As we embark on the cusp of a new school year and children head back to the classroom, high-powered mothers and fathers working full-time must strike a healthy balance between meeting the needs of employers and fulfilling their responsibilities to the family.
Given the economic crunch, and the ever-increasing demands for productivity in the workplace, this is no easy task!
While it can be a challenge to juggle family life with career commitments, particularly at the C-level, the key to success lies in preparation and a willingness to bend traditional gender-based roles.
By taking a business-like attitude to managing the family, executives can set realistic goals and objectives to keep life running smoothly, both in and out of the office.
Often, high-achieving performers don’t know when or how to say no. While it is nice to think that those asking for your help, either personally or professionally, cannot possibly live without you; the truth is that if you say no, they will find another way to get their needs met.
Consider each commitment you make carefully. Decide whether or not it is a MUST do or a NICE to do. If you overload yourself with low priority initiatives, you will burn out both on the job and at home.
Working Smarter Not Harder
Assess how you spend your time. Are there things you can do more efficiently? Would you be able to delegate certain tasks to others? Maybe you can delegate some personal priorities to older children; in the workplace perhaps you can assign a project to a subordinate.
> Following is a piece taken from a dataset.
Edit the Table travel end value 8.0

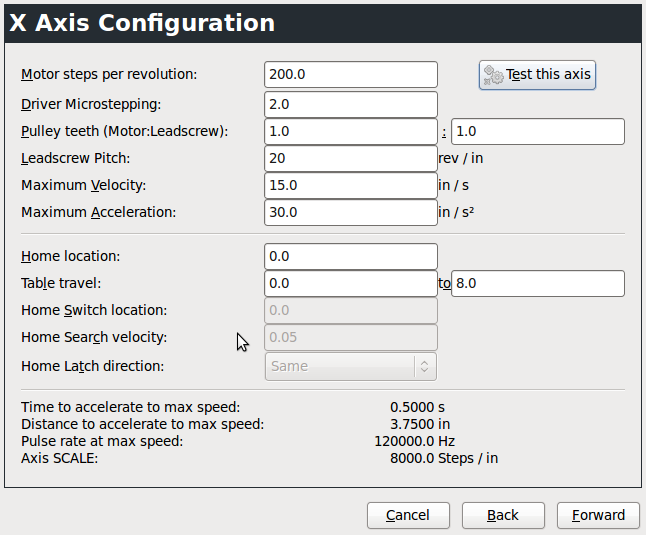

Look at your total workload, both professional and personal, and determine ways to streamline your operations. I know one executive who dictates business letters while she commutes to work. When she gets in, she hands the recording to her administrative assistant, and voila!
Resolving Schedule Conflicts
School schedules are SO not set up to coincide with work schedules. Think ahead. Some people are able to hire private childcare; others opt for after school programs. Many parents form “cooperatives.” If you collaborate with other parents, then you may only need to leave the office early once a month, rather than twice a week.
Discuss options with your child’s school and confer with other parents. Whatever you do, build in contingency plans. If your child has a cough and the nurse calls 10 minutes before your Board meeting, you need to know what the game plan is.
With virtual private networks (VPNs) and Wi-Fi, flex-time is becoming easier than ever. As long as you get your work done, taking planned time off to manage family obligations is do-able. You will need to balance this, of course. Perception at the office is a consideration. Knowing your company’s culture for these types of flexible arrangements will enable you to make smart decisions.
Make sure your reputation for producing results remains untarnished; the same goes for your family life. While you can certainly bring your work home, be sure to take breaks and spend quality time with your family so they don’t feel ignored or neglected.
Being Your Word
Do what you say you will – follow through! It sounds simple, right? Simple, but not always easy. Lack of credibility can wreak havoc on your social reputation, your family life, and your professional growth. Protect your professional brand and your personal brand!
If you can’t make a deadline for something you promised to complete, give others as much notice as possible. Set new deadlines and re-commit. In short, be respectful of others’ expectations and be true to your word. Consistent communication and follow through will garner respect at the office and at home.
Smart executives know that running a family is just as challenging as running a business and have learned that both “jobs” require strategic planning and skillful negotiation. Of course, you can’t be all things to all people. That is why setting priorities and evaluating your workload on a regular basis is so important. Conduct a quarterly review and readjust your fiscal plan as necessary to achieve maximum ROI from all you do in both your career and your personal life.